What this task involves: Those lines of the records that contain "sidebar" are to be located and copied.

Data records
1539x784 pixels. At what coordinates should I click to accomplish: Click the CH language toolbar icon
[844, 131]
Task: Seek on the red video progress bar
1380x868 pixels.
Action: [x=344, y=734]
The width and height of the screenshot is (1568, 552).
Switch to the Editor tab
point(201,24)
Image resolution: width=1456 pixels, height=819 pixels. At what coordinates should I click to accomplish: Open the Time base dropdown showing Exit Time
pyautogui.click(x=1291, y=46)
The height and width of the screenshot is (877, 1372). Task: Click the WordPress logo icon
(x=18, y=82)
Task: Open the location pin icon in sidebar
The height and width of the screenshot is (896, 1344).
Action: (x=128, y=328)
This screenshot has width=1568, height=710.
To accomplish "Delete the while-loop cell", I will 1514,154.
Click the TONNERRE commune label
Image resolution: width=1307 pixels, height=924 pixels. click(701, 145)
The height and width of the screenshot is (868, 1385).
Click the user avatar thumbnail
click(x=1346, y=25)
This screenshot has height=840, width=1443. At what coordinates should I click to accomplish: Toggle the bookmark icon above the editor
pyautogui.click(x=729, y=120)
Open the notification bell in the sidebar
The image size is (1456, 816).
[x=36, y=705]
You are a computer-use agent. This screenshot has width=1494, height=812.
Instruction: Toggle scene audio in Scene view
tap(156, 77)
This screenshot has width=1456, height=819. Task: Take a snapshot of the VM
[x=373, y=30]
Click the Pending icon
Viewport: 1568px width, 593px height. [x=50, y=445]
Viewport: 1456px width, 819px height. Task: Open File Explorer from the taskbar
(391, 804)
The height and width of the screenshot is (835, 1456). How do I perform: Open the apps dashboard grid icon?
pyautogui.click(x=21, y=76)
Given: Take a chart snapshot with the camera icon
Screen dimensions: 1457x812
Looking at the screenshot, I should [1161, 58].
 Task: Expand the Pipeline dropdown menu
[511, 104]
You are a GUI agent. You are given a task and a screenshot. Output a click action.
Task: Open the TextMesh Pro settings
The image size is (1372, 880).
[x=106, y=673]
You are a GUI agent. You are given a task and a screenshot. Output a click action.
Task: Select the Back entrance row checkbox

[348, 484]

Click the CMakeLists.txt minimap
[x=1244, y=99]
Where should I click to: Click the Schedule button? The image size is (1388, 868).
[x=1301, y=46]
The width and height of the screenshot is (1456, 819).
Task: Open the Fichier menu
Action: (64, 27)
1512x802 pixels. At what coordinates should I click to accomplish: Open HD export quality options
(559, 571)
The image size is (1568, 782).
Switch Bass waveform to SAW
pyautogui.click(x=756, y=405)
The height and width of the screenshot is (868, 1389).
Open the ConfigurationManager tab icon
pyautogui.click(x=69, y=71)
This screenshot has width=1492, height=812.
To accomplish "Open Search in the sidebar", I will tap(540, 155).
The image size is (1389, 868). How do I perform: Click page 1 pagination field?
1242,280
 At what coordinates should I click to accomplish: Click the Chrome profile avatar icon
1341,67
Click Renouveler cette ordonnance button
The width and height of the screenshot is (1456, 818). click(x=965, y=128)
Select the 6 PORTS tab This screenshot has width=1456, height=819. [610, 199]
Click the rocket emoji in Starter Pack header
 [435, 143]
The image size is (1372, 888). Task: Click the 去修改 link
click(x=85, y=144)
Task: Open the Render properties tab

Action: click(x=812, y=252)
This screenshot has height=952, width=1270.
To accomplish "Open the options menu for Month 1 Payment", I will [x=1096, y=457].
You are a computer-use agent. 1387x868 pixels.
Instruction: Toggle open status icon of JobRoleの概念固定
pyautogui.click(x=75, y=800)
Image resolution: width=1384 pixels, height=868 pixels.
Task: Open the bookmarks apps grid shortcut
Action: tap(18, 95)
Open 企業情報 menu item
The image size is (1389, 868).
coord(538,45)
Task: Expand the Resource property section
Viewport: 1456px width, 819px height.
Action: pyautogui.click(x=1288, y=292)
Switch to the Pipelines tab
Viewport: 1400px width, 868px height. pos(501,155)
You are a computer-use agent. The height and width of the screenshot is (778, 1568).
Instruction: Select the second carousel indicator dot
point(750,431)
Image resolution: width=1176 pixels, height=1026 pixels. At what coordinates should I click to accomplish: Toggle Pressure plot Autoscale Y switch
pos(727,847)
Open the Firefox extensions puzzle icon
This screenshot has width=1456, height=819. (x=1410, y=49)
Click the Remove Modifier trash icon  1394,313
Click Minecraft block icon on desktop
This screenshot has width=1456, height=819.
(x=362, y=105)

Exercise response:
Task: Open the location pin icon in sidebar
Open the notification bell in the sidebar
To accomplish "Open Search in the sidebar", I will tap(540, 155).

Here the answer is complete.